Exchange transactions with government (accounted for under ASC 606), grants of intangible assets (a key departure from IAS 20), below-market interest rate government loans (another departure from IAS 20), government guarantees, and income tax credits within ASC 740's scope. Nonrefundable, transferable tax credits outside ASC 740's scope are also explicitly excluded from the literal scope but may be accounted for by analogy to ASC 832.
Do transferable tax credits fall under ASC Topic 832?
Not in the literal scope, because the FASB determined they are intangible assets and excluded intangibles from ASC 832. However, both Deloitte and PwC confirm that entities may appropriately analogize to ASC 832 when accounting for nonrefundable, transferable tax credits outside ASC 740. Entities currently analogizing to IAS 20 for such credits should assess whether ASC 832's probable recognition threshold produces different results than their current practice.
Key Takeaways
- FASB issued ASU 2025-10 on December 4, 2025, establishing the first authoritative US GAAP recognition, measurement, and presentation guidance for government grants received by business entities.
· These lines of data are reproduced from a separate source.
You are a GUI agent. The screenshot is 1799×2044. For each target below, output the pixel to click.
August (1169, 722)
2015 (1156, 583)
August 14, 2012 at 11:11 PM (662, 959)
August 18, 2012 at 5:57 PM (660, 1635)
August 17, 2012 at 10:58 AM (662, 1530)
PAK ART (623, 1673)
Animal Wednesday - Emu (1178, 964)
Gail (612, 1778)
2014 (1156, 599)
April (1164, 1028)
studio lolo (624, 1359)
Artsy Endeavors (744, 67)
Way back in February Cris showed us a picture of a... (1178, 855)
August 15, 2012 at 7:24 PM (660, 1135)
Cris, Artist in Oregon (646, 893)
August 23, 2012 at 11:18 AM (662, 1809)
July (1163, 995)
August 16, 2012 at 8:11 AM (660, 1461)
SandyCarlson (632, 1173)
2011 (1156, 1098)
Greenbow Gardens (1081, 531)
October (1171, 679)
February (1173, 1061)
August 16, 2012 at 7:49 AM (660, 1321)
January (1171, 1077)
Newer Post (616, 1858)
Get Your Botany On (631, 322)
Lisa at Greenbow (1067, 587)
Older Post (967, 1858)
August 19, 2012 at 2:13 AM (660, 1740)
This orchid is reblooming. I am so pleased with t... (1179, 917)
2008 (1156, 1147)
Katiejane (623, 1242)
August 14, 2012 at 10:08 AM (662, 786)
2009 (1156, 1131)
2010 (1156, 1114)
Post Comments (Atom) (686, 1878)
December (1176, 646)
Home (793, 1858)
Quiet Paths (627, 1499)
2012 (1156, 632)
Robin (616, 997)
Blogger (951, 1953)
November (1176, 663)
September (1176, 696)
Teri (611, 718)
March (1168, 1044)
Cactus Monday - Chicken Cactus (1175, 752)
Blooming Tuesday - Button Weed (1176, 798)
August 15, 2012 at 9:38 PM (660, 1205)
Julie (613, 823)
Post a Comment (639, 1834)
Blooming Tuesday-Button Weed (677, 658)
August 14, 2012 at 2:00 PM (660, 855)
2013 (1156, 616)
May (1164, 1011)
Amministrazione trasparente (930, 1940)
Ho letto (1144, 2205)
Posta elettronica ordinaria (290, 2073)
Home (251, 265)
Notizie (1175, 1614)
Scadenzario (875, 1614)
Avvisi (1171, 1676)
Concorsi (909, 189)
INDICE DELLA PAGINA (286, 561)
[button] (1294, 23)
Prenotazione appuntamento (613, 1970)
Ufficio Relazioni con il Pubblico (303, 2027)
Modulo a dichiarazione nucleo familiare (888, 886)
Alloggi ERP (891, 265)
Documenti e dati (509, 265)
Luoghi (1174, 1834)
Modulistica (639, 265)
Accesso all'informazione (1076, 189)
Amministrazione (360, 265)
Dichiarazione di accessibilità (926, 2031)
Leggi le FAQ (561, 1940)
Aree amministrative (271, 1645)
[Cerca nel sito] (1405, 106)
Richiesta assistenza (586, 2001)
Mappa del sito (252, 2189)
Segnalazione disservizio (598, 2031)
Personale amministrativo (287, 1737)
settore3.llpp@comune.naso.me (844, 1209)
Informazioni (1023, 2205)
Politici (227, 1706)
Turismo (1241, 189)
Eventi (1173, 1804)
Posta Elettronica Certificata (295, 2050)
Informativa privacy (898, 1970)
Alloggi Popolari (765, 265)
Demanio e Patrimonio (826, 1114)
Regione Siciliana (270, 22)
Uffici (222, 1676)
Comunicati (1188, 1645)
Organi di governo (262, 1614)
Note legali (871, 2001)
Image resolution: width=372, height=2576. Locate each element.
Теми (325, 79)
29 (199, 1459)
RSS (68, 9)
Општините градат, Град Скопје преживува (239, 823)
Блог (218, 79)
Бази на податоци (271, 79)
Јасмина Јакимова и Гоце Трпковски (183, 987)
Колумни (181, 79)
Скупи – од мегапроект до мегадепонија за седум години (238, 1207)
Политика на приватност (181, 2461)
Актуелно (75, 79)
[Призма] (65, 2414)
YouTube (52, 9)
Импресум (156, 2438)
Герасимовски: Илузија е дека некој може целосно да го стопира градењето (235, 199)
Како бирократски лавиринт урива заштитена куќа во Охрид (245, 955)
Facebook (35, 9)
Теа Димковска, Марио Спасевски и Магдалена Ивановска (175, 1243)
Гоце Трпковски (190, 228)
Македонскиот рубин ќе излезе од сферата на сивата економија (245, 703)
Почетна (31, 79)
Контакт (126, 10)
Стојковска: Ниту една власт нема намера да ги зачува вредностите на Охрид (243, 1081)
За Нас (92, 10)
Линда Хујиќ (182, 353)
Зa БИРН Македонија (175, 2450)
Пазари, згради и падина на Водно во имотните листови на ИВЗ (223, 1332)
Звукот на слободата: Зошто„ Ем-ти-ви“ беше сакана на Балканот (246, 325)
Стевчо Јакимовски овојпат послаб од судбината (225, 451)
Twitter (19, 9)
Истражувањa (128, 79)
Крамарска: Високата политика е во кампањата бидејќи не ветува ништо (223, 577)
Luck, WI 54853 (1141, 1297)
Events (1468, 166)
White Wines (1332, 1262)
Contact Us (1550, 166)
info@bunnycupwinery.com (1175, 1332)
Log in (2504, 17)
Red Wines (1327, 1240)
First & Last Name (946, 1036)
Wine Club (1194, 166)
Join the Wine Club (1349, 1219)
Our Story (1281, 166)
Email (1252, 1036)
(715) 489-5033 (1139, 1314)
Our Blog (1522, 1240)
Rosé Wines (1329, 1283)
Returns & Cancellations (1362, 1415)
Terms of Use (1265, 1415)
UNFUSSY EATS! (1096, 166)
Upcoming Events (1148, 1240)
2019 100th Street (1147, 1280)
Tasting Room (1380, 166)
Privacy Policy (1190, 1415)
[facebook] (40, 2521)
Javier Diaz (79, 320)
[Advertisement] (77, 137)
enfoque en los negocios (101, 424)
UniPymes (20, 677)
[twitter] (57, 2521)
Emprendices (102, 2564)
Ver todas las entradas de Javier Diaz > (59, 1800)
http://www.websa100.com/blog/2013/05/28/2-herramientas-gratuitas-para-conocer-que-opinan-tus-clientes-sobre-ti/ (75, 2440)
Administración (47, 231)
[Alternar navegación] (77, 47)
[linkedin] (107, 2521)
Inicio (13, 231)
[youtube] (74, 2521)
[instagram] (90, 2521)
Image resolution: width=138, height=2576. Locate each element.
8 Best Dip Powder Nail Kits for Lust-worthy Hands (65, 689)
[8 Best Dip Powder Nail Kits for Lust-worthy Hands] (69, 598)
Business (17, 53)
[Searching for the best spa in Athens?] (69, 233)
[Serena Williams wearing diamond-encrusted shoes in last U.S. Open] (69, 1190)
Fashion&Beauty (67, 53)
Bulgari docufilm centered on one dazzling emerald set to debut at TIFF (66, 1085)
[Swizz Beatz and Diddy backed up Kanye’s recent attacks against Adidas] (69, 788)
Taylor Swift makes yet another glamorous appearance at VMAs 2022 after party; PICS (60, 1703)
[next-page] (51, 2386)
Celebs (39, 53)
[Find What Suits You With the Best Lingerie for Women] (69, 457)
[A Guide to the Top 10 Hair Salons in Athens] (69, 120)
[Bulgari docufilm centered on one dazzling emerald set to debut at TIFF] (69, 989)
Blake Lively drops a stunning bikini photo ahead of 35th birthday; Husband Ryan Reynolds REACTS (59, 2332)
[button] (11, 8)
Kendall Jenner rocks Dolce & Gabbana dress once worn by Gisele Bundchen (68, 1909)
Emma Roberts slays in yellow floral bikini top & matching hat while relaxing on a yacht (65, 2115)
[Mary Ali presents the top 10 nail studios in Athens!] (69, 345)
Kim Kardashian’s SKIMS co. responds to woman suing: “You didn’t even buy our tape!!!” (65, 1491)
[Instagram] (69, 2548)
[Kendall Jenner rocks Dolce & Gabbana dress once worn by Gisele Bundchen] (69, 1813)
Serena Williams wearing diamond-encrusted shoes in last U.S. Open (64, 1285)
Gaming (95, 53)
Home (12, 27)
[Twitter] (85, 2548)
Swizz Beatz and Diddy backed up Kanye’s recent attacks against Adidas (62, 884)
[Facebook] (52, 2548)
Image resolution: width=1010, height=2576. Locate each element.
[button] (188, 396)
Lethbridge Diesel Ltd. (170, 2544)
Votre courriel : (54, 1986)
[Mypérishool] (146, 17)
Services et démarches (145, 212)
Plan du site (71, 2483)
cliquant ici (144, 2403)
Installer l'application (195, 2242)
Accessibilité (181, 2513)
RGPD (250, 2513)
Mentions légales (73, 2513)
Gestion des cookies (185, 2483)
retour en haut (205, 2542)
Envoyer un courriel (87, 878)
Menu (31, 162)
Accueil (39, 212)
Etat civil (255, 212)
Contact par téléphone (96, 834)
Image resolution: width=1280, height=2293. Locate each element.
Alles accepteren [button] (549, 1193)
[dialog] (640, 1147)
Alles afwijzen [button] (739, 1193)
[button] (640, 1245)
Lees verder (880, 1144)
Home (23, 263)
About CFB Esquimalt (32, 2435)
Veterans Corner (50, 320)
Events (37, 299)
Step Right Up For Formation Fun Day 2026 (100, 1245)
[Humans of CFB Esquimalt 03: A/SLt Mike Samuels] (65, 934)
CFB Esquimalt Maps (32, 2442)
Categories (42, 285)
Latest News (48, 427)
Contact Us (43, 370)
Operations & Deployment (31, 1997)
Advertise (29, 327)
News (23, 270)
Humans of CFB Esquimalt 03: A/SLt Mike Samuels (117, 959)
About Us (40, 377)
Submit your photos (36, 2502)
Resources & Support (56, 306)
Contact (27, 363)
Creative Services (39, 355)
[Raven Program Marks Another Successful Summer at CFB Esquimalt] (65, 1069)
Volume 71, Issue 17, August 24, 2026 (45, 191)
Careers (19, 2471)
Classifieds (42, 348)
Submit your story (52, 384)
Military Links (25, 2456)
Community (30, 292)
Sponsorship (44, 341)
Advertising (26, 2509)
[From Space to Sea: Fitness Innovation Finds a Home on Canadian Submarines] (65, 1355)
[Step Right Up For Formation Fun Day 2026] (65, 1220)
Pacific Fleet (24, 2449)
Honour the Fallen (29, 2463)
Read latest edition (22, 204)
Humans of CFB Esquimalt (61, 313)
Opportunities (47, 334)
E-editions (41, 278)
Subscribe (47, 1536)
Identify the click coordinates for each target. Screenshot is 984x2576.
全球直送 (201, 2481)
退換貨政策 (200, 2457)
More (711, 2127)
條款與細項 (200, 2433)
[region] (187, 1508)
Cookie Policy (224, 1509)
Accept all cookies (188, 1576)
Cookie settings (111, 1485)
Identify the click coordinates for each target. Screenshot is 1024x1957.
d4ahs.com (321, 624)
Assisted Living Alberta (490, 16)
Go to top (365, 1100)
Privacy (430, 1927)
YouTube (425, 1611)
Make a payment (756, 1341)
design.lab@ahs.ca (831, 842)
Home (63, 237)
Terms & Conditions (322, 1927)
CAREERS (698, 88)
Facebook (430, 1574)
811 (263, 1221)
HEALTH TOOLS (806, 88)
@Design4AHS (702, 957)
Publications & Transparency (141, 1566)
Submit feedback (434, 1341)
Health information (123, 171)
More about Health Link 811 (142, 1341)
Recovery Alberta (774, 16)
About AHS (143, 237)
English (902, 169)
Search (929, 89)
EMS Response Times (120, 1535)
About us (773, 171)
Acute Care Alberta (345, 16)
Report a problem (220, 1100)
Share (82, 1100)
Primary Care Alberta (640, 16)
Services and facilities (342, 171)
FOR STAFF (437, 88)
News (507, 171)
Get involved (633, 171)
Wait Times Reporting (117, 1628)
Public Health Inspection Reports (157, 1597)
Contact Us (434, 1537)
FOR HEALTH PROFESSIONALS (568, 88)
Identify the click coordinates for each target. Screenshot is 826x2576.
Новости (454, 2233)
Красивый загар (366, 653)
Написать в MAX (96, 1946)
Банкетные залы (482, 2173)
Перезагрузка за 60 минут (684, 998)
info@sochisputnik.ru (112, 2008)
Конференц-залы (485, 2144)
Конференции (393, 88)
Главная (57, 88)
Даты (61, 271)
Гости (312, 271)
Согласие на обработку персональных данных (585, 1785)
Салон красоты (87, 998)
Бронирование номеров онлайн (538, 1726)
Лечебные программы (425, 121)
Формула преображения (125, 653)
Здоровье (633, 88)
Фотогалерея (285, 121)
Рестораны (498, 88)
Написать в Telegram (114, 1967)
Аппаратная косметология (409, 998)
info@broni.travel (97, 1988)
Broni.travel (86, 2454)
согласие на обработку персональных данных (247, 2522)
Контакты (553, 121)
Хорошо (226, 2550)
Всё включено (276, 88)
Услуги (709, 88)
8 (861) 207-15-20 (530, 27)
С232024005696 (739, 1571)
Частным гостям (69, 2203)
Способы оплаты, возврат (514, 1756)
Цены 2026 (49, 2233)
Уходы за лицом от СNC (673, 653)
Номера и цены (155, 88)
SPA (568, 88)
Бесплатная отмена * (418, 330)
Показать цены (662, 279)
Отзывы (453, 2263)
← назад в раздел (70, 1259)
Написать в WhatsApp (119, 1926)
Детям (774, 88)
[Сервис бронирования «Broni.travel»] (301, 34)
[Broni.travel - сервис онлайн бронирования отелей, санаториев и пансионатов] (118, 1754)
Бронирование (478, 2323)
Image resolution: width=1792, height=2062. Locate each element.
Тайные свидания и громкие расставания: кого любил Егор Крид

ASC Topic 832, previously containing only disclosures, is now a comprehensive accounting model.
- The standard applies to monetary and tangible nonmonetary government grants, including cash grants, forgivable loans when forgiveness is probable, and transfers of tangible assets such as land or buildings. It explicitly excludes intangible asset grants, below-market loans, and exchange transactions.
- Recognition requires it to be probable that both (1) the entity will comply with the grant's conditions and (2) the grant will be received. Probable carries its ASC 450 meaning of likely to occur, which is higher than IAS 20's reasonable assurance standard.
- For asset-related grants, entities choose between the deferred income approach (gross asset and separate deferred income liability, with income recognized over the asset's useful life) and the cost accumulation approach (net asset carrying amount, with benefit flowing through lower depreciation).
- For income-related grants, income is recognized on a systematic basis over the periods in which the related expenses are recognized, or immediately upon meeting the criteria for grants compensating for previously incurred costs.
- Effective date for public business entities is annual periods beginning after December 15, 2028. SAB 74 disclosures are required in 2026 10-K filings for companies with material government grant arrangements.
- Companies that analogized to IAS 20, ASC 958-605, or ASC 450 need to assess whether their current recognition timing, measurement, and presentation differ from ASC 832's model. The primary differences from IAS 20 are the higher probable recognition threshold, the exclusion of below-market loans, and the cost accumulation method treatment of nonmonetary asset grants at cost to the entity rather than at fair value.